In a single price monopoly, Price (Pmon)<WTP on all units of output from 0 to Qmon:
Why not price discriminate all the time?
Two problems need to be dealt with:
(a) information problem: can the monopolist identify those willing
to pay a high price?
- those willing to pay most have no incentive to reveal this.
- can a monopolist find some way to identify them? if so price
discrimination becomes more likely.
(b) resale problem: those who buy at a low price might resell
to those who are charged a high price
- resale undercuts the monopolists ability to charge some a high
price.
Types of price discrimination:
Perfect price discrimination: charge a different price for each
(first-degree price discrim.) unit sold.
Second degree price discrimination: different price for different units bought by the same customer.

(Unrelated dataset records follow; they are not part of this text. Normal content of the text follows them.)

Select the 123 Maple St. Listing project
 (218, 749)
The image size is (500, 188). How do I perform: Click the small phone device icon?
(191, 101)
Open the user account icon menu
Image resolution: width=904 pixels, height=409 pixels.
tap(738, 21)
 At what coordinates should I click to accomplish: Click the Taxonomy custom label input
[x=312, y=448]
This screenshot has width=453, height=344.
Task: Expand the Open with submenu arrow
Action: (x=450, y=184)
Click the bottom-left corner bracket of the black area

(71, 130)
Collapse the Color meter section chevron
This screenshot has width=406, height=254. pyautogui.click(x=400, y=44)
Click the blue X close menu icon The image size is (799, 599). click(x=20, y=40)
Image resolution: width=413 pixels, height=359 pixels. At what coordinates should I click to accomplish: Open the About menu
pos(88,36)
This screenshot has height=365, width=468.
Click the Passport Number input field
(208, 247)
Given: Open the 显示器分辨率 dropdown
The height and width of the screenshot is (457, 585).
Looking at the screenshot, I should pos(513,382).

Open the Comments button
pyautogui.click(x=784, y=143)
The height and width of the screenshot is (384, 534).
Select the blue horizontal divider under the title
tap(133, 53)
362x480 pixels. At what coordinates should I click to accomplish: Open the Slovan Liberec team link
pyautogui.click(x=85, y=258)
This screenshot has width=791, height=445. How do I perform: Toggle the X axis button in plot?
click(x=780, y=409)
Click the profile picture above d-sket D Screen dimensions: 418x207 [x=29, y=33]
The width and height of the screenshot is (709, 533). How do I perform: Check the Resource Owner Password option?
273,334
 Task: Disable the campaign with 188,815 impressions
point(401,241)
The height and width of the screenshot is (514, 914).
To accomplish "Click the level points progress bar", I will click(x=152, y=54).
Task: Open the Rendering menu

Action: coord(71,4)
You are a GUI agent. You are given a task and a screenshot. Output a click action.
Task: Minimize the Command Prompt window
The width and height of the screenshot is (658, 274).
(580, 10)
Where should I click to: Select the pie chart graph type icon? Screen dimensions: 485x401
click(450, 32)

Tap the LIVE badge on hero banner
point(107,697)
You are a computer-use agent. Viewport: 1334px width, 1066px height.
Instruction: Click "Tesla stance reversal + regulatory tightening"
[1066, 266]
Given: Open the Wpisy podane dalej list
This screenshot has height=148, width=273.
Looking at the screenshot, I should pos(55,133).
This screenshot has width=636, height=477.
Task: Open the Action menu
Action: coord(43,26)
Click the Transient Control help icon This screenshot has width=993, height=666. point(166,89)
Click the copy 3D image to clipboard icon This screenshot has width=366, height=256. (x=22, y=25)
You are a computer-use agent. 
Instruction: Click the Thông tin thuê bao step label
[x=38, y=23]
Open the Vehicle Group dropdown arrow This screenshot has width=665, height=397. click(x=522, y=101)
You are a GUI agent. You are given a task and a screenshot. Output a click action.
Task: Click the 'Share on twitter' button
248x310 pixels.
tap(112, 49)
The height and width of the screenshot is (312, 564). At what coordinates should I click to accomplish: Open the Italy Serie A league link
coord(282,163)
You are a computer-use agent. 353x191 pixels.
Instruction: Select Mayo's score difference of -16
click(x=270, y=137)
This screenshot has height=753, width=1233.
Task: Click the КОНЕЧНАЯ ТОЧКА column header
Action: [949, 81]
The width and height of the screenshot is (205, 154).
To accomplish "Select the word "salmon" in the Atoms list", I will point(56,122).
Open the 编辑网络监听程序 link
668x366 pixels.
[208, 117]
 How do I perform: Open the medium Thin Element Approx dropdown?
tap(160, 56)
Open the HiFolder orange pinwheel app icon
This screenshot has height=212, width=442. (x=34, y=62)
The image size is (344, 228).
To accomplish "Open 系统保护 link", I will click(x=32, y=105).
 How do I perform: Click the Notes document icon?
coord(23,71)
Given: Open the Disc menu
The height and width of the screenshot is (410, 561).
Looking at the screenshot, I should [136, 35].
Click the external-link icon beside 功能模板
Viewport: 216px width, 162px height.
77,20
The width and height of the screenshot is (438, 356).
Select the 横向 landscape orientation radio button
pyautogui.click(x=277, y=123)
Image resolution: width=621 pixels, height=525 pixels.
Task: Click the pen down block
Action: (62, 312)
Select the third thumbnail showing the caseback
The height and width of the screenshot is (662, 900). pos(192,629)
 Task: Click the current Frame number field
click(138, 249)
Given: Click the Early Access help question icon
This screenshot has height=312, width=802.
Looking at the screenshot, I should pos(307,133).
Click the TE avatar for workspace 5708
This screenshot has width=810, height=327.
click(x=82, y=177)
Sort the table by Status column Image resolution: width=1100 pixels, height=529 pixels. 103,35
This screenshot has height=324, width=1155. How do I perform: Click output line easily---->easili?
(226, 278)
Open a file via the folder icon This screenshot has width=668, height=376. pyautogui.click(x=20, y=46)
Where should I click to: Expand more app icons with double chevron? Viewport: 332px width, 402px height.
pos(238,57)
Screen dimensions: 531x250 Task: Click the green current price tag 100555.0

Third-degree price discrimination: different price for different groups of customers.
(we will model each of these and give examples below)
Another Distinction: Direct and Indirect Price Discrimination
Direct price discrimination: different pricing on the basis of observable
characteristics of the buyer e.g. age of buyer, location.
Indirect price discrimination:
- price based on behaviour or choices of buyers that allow sellers to
infer something about WTP.
- sellers might be able to induce buyers reveal that they have high or
low WTP.
- Variation in product attributes:
- can you add characteristics that appeal to higher WTP people?
e.g. fancy coffee, “luxury” versions of everyday goods;
are green or fair-trade goods examples of this?
i.e. appeal to people who are less price sensitive due to high
income or due to concern about other attributes of the
good.
Hurdles:
- Hurdle is a “trick” that overcomes the information problem: gets customers
to reveal if they have higher or lower WTP.
- A “hurdle” is placed in the buyers way.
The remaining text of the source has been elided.